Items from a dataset

───

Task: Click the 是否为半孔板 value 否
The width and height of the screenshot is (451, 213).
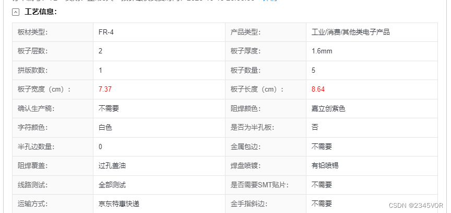Action: tap(315, 127)
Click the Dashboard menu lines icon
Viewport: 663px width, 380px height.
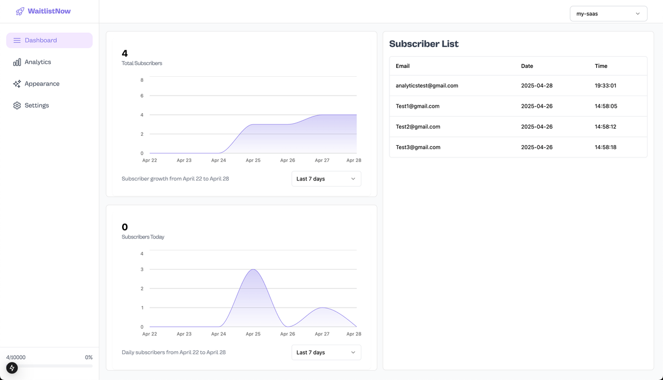click(x=17, y=40)
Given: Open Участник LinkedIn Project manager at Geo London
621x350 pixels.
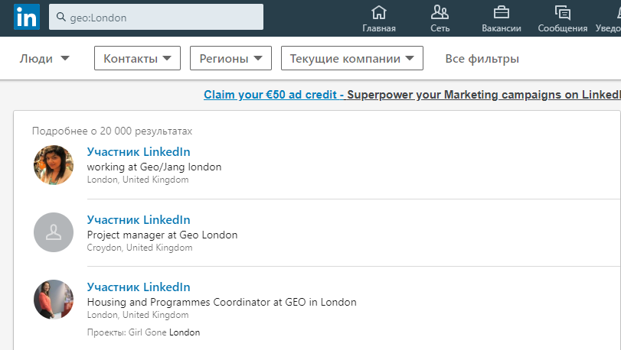Looking at the screenshot, I should click(139, 220).

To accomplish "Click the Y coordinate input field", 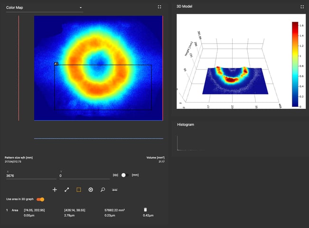I will coord(84,176).
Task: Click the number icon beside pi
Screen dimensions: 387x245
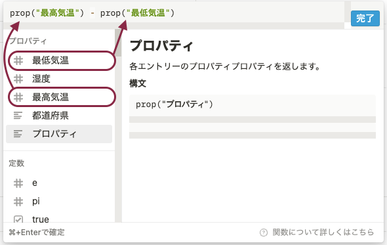Action: pos(18,202)
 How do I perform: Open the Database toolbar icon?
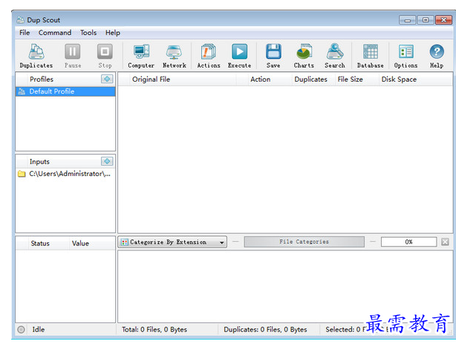370,56
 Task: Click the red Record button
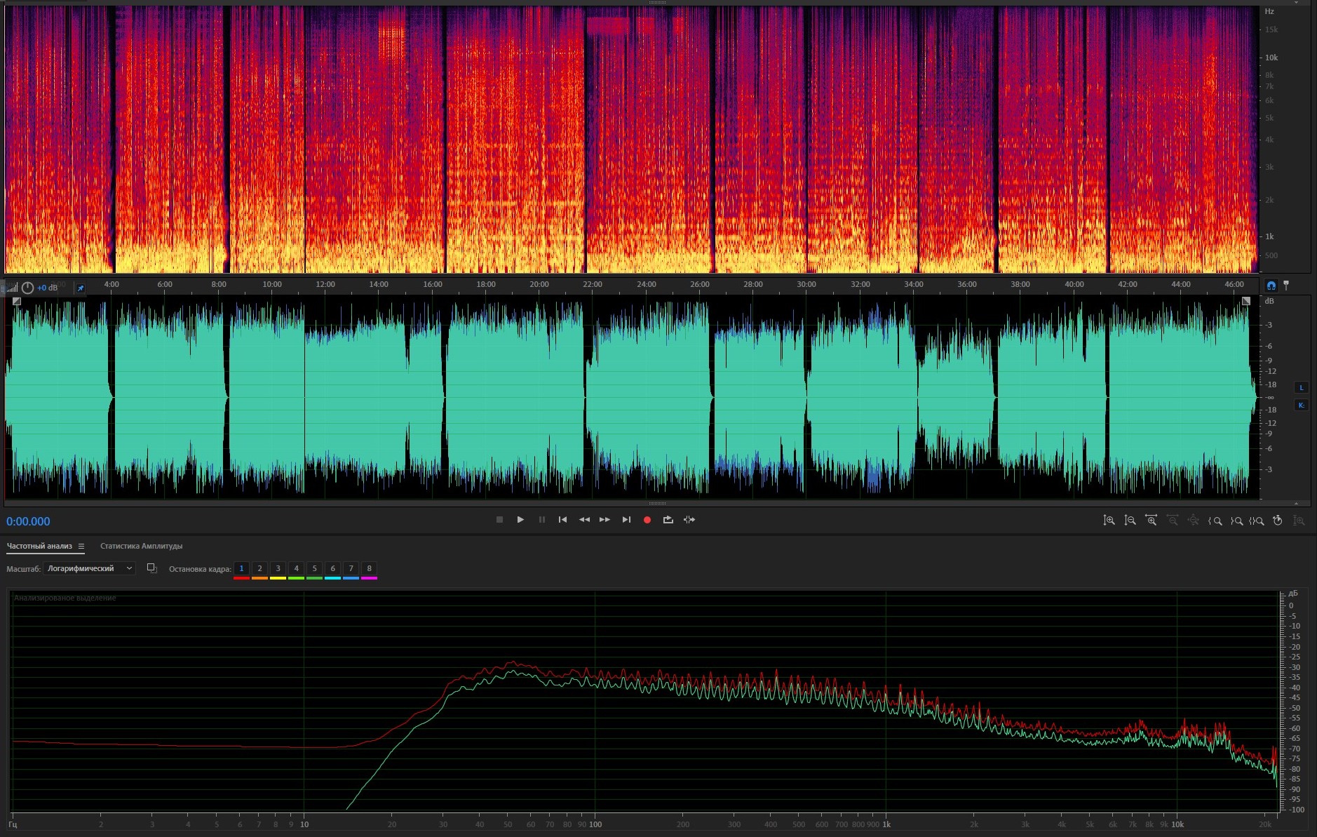(x=647, y=520)
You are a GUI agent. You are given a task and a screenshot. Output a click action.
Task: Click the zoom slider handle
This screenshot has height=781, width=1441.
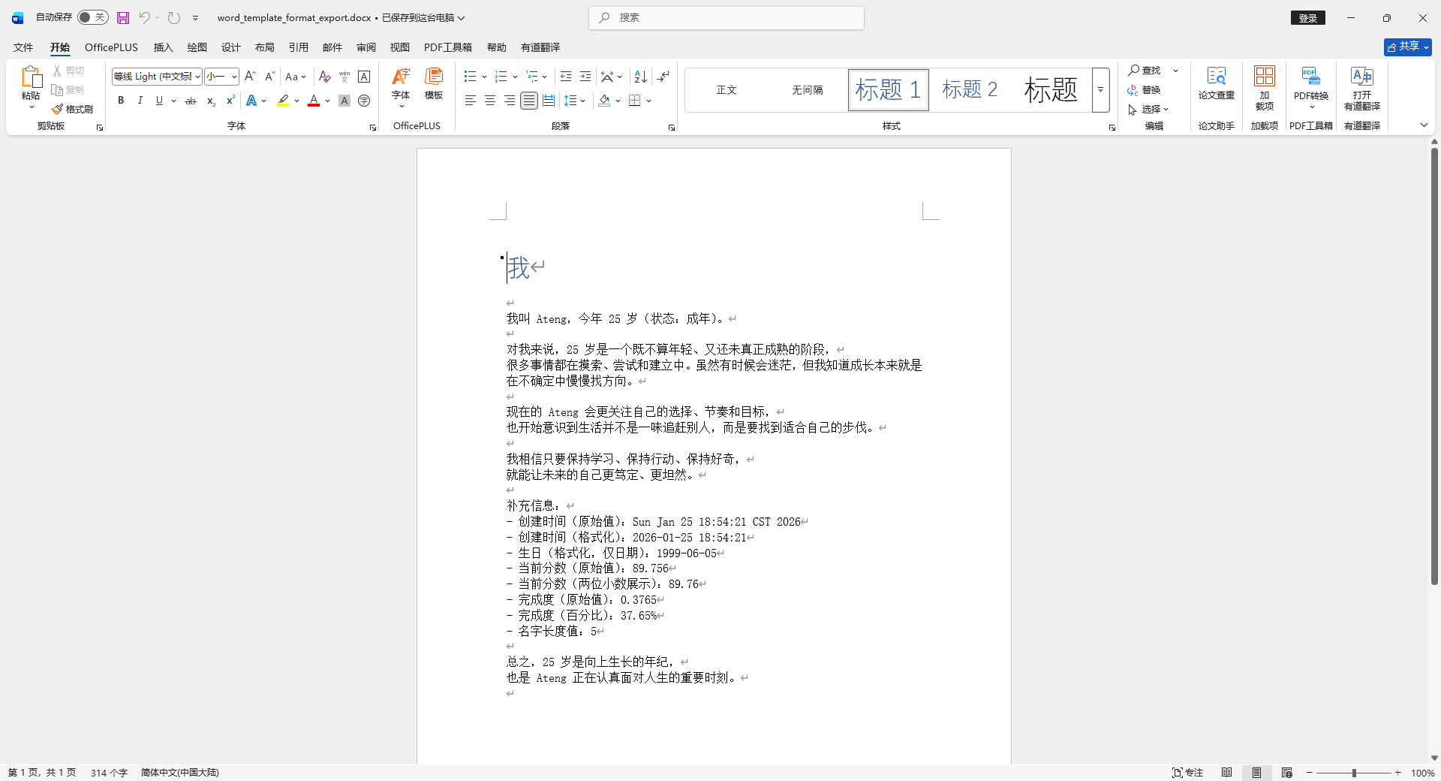click(1354, 773)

───

● Work required
Do not copy pictures. Restate exactly the lines from the one containing "Screen dimensions: 387x245" through the last line of the records.

● Answer below
Screen dimensions: 387x245
Action: pos(18,202)
 How do I perform: Open the Database toolbar icon?
370,56
 Task: Click the red Record button
(x=647, y=520)
You are a GUI agent. You are given a task and a screenshot. Output a click action.
Task: Click the zoom slider handle
This screenshot has height=781, width=1441.
click(1354, 773)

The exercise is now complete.